__EXERCISE DESCRIPTION__:
Work through the data below and copy out every line where "column" is found.

__Saved entries__:
---*---

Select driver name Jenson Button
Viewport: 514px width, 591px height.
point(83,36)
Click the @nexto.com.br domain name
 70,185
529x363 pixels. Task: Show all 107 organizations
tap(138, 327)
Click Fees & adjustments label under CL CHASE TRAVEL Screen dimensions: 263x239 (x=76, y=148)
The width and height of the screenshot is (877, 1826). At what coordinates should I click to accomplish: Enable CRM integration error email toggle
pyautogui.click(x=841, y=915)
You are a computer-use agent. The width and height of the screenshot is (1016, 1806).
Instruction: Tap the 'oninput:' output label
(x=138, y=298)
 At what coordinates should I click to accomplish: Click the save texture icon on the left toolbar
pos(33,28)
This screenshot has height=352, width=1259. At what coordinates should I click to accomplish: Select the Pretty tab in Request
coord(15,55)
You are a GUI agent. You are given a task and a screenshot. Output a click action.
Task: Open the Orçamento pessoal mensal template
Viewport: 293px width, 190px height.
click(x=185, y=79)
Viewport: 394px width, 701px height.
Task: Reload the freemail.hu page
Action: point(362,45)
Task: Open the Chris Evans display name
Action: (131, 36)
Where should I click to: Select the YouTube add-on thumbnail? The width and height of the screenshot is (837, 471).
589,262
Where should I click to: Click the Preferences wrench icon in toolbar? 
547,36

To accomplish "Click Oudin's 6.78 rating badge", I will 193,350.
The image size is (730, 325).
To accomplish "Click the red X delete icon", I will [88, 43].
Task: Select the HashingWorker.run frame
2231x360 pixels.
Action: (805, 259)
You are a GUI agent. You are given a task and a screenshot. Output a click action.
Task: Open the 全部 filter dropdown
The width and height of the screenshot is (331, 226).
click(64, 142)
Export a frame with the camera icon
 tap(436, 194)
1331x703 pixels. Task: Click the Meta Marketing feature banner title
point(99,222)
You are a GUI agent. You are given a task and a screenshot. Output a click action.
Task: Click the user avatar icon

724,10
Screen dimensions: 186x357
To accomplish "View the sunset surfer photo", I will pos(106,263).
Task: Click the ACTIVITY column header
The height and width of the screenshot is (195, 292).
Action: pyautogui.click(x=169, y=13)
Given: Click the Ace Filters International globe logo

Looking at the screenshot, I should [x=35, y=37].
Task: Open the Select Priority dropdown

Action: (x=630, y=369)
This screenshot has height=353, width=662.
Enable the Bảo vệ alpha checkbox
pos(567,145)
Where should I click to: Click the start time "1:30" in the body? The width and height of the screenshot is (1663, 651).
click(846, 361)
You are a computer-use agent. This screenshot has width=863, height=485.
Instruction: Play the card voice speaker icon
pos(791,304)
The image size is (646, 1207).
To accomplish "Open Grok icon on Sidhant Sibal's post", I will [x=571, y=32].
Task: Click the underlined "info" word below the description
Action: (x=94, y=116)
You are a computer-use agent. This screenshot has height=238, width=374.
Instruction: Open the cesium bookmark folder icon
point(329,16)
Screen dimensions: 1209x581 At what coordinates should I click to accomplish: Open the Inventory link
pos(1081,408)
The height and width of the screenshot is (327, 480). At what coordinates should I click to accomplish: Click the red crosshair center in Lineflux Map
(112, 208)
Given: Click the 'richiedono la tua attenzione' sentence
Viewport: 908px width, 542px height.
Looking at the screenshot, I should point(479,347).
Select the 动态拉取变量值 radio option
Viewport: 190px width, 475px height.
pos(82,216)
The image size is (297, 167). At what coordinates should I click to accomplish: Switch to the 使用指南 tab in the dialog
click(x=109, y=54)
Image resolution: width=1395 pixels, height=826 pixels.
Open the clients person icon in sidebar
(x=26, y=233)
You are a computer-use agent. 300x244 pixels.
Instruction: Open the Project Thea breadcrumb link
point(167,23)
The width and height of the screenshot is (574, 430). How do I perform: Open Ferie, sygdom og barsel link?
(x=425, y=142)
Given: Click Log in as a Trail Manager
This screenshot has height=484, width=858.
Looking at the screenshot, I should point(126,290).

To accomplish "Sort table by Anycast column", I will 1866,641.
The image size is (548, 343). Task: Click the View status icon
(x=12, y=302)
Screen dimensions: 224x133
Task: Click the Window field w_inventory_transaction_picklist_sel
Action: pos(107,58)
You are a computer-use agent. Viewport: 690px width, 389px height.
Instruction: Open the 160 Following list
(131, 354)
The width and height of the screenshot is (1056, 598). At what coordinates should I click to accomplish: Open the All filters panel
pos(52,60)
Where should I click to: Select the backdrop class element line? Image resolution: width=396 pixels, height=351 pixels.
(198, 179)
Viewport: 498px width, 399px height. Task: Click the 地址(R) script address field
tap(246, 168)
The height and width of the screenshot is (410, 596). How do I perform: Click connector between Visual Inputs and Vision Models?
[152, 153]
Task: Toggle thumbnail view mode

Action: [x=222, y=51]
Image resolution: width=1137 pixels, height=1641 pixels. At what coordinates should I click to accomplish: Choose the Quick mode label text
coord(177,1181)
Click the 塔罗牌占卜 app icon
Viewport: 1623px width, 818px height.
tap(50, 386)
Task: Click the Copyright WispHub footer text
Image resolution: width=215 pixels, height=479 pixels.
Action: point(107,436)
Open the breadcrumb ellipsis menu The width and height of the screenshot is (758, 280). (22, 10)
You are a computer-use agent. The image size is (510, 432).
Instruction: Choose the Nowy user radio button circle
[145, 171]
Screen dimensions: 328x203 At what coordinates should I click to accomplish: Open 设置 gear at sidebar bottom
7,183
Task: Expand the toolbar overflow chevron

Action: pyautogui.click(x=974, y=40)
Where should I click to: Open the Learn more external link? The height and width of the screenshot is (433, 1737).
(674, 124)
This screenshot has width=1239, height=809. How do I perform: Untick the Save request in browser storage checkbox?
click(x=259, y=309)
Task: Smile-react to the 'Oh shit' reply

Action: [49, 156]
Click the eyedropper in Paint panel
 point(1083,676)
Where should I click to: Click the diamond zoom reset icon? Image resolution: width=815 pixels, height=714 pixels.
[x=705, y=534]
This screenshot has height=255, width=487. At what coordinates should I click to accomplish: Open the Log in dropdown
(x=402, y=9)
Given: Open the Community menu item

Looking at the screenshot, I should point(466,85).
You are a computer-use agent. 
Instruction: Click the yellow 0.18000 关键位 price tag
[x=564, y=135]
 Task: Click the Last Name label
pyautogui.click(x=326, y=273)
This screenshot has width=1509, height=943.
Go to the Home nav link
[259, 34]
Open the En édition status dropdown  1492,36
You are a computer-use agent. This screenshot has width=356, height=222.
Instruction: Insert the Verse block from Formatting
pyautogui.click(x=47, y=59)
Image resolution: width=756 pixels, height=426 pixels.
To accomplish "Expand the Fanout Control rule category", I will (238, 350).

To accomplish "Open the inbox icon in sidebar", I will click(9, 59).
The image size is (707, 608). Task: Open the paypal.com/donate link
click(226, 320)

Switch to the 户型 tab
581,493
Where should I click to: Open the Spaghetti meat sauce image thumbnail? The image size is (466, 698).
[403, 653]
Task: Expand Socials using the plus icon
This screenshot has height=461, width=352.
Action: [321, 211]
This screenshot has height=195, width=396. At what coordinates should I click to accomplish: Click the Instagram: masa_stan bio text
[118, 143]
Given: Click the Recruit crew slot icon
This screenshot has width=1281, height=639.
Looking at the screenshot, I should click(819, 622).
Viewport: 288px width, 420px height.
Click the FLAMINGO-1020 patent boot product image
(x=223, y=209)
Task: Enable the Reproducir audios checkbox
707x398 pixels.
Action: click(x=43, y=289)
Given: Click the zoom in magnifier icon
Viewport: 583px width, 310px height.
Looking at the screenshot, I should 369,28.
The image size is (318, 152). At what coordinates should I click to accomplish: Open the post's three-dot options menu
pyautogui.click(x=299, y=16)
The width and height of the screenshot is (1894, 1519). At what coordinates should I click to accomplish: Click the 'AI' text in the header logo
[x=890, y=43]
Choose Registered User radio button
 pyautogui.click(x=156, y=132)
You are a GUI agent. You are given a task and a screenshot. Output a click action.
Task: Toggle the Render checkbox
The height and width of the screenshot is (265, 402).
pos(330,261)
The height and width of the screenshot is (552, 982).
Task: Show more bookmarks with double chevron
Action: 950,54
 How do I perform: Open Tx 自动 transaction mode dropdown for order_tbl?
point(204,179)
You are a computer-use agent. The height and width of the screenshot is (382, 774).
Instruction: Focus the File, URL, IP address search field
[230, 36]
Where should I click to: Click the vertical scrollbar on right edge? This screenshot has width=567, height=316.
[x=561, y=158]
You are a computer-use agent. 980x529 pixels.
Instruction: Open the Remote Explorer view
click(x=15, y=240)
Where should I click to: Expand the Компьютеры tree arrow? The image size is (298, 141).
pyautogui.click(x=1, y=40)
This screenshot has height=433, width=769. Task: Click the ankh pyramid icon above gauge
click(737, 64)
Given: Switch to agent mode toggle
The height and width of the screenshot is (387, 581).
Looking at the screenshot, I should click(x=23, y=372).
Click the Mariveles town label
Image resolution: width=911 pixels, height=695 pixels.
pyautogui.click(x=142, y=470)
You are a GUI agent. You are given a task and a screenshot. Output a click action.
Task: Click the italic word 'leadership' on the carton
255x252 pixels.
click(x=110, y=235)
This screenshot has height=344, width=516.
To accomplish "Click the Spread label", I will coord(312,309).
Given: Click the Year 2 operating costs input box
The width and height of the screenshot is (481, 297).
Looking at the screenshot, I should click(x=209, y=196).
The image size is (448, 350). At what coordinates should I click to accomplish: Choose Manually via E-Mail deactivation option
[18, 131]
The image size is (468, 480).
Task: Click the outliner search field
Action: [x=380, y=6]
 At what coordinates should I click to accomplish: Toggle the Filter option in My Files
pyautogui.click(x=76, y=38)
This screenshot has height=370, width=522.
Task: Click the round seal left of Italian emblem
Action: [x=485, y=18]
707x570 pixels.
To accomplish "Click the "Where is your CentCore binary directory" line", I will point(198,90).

---*---

__YOUR RESPONSE__:
Task: Click the ACTIVITY column header
To accomplish "Sort table by Anycast column", I will 1866,641.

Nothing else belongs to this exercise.